How to monitor "gateway online"?

I’m thinking about a method / tool like a watchdog to get a message / signal that warns when my TTN-Gateway goes off-line. I could then e.g. start a reboot to get it on-line again.
If, for example, I had a tool to read the “… seconds ago” from the console-page … I’d be happy :wink: , because when the “seconds” turn into “minutes” it is most probably an off-line situation.

Because I have no clue, my question is: Anybody any ideas ?

1 Like

There are a few assumptions, but this works nicely for me. The main assumption being that you use wifi to connect to your gateway

The default behaviour of the TTN gateway is that when it loses its Wifi connection, the TTN gateway then becomes a station/access point and this is the “fault” condition that the hacked code checks for - i.e. if the TTN gateway SSID is seen (if the gateway was working OK, it would not be seen), then reboot - its a simple test and works well.
The other benefit is that the hacked code also checks if the broadband wifi SSID is absent, if it is absent, then the TTN gateway is switched off.
When the broadband wifi SSID is seen again, it switches the gateway back on.

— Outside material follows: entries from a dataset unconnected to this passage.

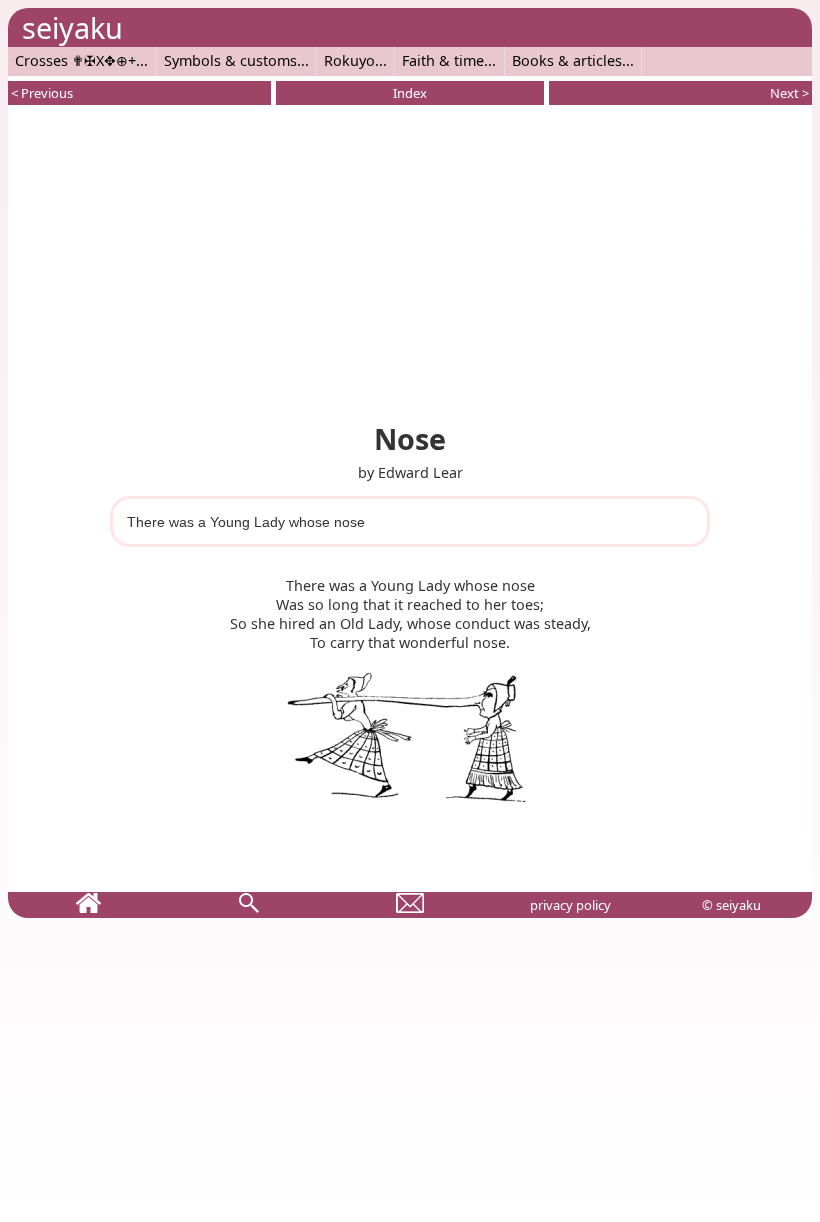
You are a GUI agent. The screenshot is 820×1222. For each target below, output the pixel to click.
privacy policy (570, 905)
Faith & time (443, 60)
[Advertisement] (410, 260)
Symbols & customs (230, 60)
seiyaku (72, 27)
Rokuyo (349, 60)
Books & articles (567, 60)
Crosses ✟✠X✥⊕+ (75, 60)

Most of the code revolves around checking logic

I did consider more complicated things, but that would have involved having to know the Wifi password. My thinking was that if the error is on the network side, rebooting the gateway is unlikely to fix things.

If you really want to check if the network is running OK, I figured another process (HTTP?) would be better anyway - because you might have 100 gateways, but you only want to check if the (one) network is working OK

If you wanted to, you could change the hacked code to send a message when it has to reboot (and other things perhaps) - but again, this would involve needing to sign into the Wifi (which the current hacked code never has to do)

This hacked code assumes you have a working gateway - and not one that is in a constant reboot loop. If you have one of those, it would never work anyway :slight_smile:

Also, if you can’t ping something remotely, you can’t control it remotely either, so any rebooting has to be locally controlled.

2 Likes

Thanks for your reply. I do use Wifi, so that assumption is right. My gateway is sometimes online for half a day and sometimes for more than a week. Never experienced the reboot loop.
Another problem that I experienced is that sometimes the blue leds of the gateway indicate that the wifi connection is active, but the gateway is not ‘pingable’ and the console says ‘seen it minutes/hours ago’.
So I think I need a different method…

I think this may be solved in future releases - maybe :slight_smile:

:warning: :warning: :warning:

This post contains references to outdated APIs.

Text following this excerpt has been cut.